The American report is more reliable because they have put their name to it whereas the London Times was quoting ‘leaked UN documents’ which don’t appear to exist. When the EU experts were preparing their report on Sri Lanka, they made no attempt to trace the source from which the London Times got their figures. They simply accepted them as true. However, when the International Crisis Group (ICG) was preparing their own report on alleged war crimes in time for the first anniversary of the end of the war in May this year, they did try to trace the UN documents that the London Times referred to but came up against a blank wall because the UN had refused to confirm any figures. In the absence of anybody to confirm anything, the International Crisis Group then set about doing their own calculations.

The ICG says that they have ‘credible evidence’ that there were 330,000 IDPs in the second no fire zone in mid to late February 2009 while another 33,000 to 38,000 IDPs were already in government run camps in Vauniya which brings the total to around 365,000 IDPs in the ICG’s reckoning. However, they say that when the war ended there were only around 290,000 people registered at government run IDP camps. So the ICG claims that leaving provision for those who may have fled to India and so on, there would still be around 75,000 people unaccounted for.

Of this figure, the ICG is willing to write off as many as 30,000 civilian deaths who in their own words, ‘may have been killed lawfully’ as they may have been taking direct part in the hostilities when they were targeted. Even after this they are still left with over 30,000 killed or missing. (It should be noted that the number of civilian deaths the ICG is generously willing to write off as ‘lawful killings’ exceeds by 50% the total number of deaths originally estimated by the Times London!) Thus the quest to search for the leaked UN documents about the 20,000 deaths mentioned by the London Times ended with the ICG coming up with their own figure which was much higher than the original estimate they were investigating. Even though the ICG report is more than 20,000 words long, they have not told us how they came to the conclusion that there were 330,000 IDPs in the second no fire zone in February 2009 to begin with. Who did the counting? We just have to take it on trust that they have ‘credible evidence’ to that effect.
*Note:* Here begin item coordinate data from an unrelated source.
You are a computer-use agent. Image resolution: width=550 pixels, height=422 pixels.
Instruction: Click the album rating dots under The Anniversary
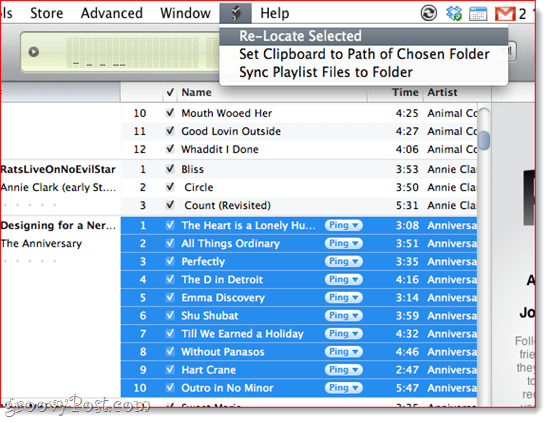click(30, 261)
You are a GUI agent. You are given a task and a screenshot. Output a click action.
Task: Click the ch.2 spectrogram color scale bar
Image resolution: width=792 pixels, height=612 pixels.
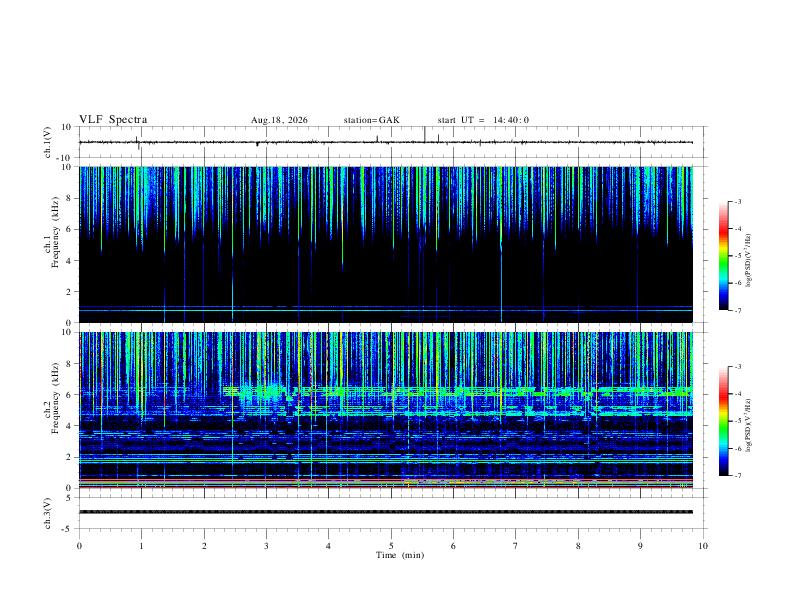(x=723, y=421)
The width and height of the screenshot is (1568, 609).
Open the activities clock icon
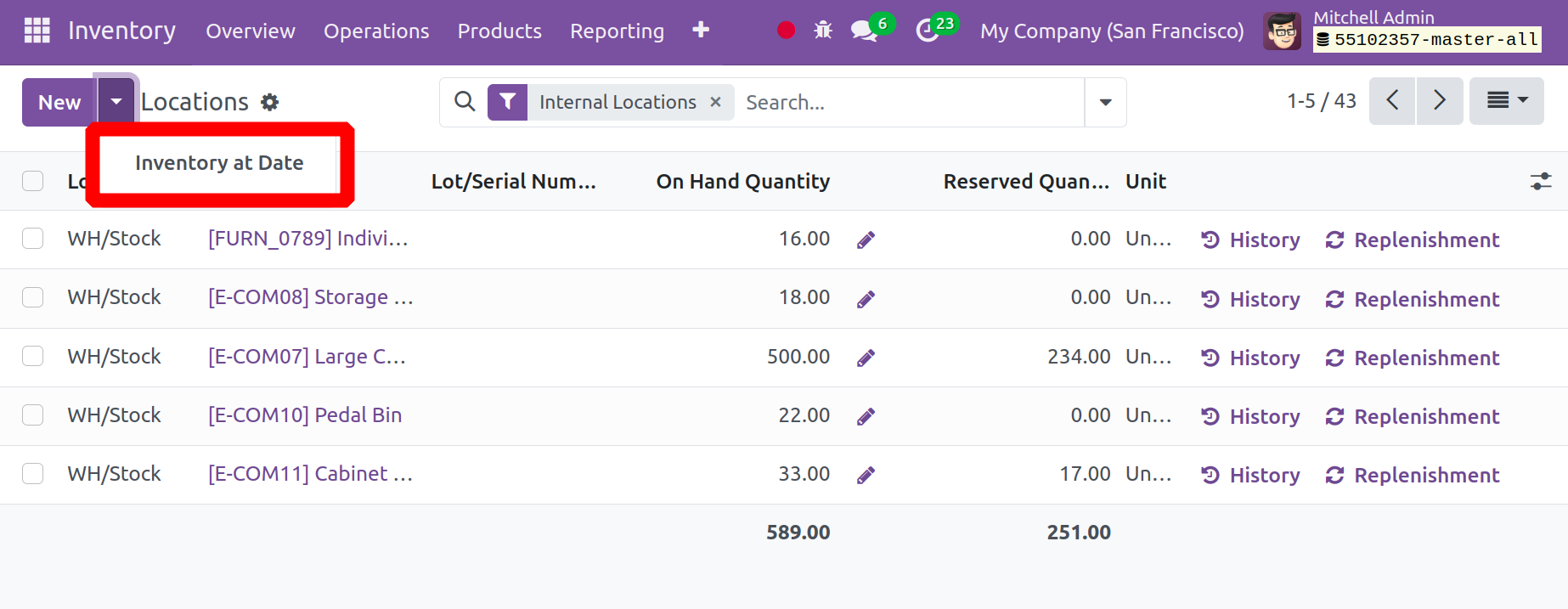927,31
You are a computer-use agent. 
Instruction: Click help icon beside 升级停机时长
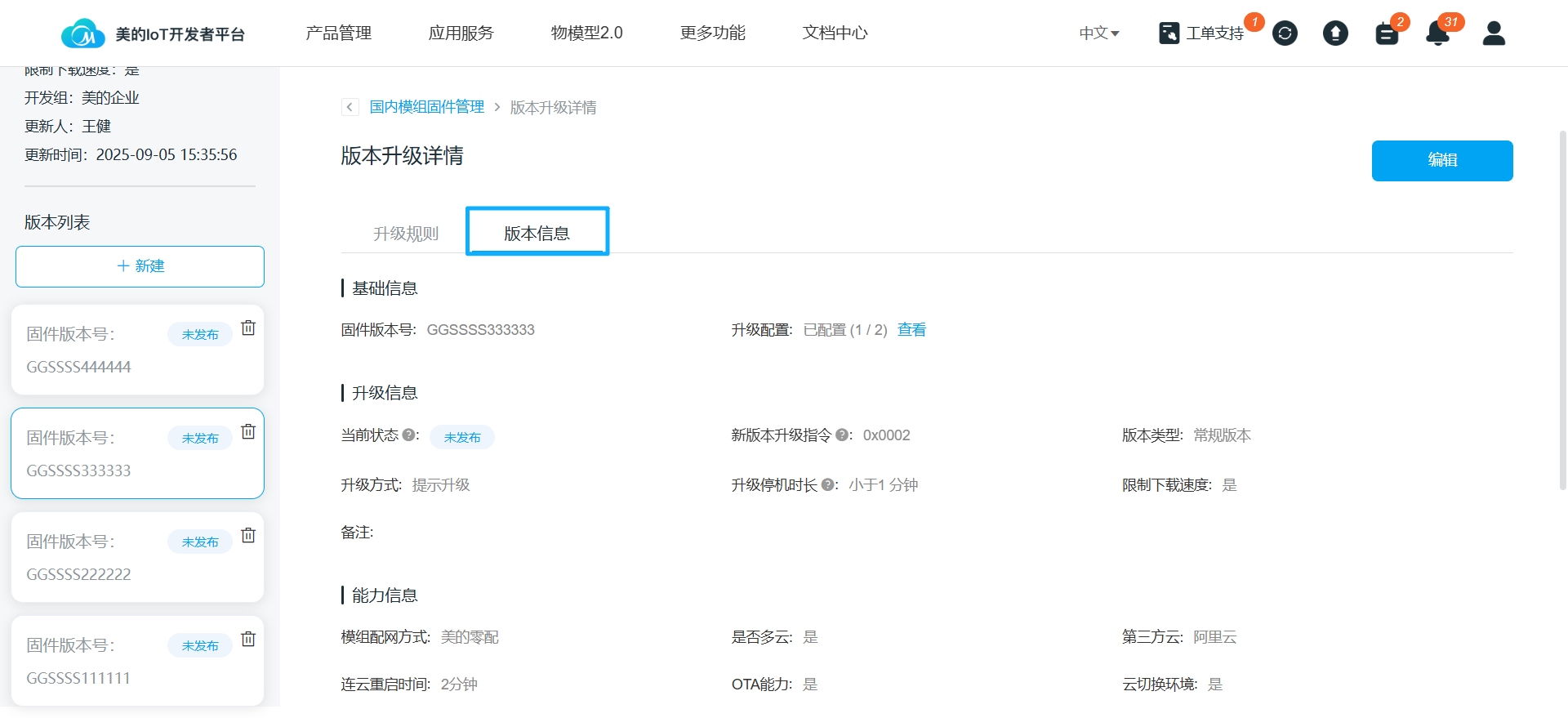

If we go by the way the London Times, the EU and the ICG have been giving estimates of the total number of civilians killed in the last phase of the war, what we see is that the numbers are limited only by the imagination of whoever happens to be writing the report! Tamils who were never born appear to have died during the last phases of the war in Sri Lanka. And now we wait in anticipation to see what the UN Secretary General’s experts are going to cook up for us.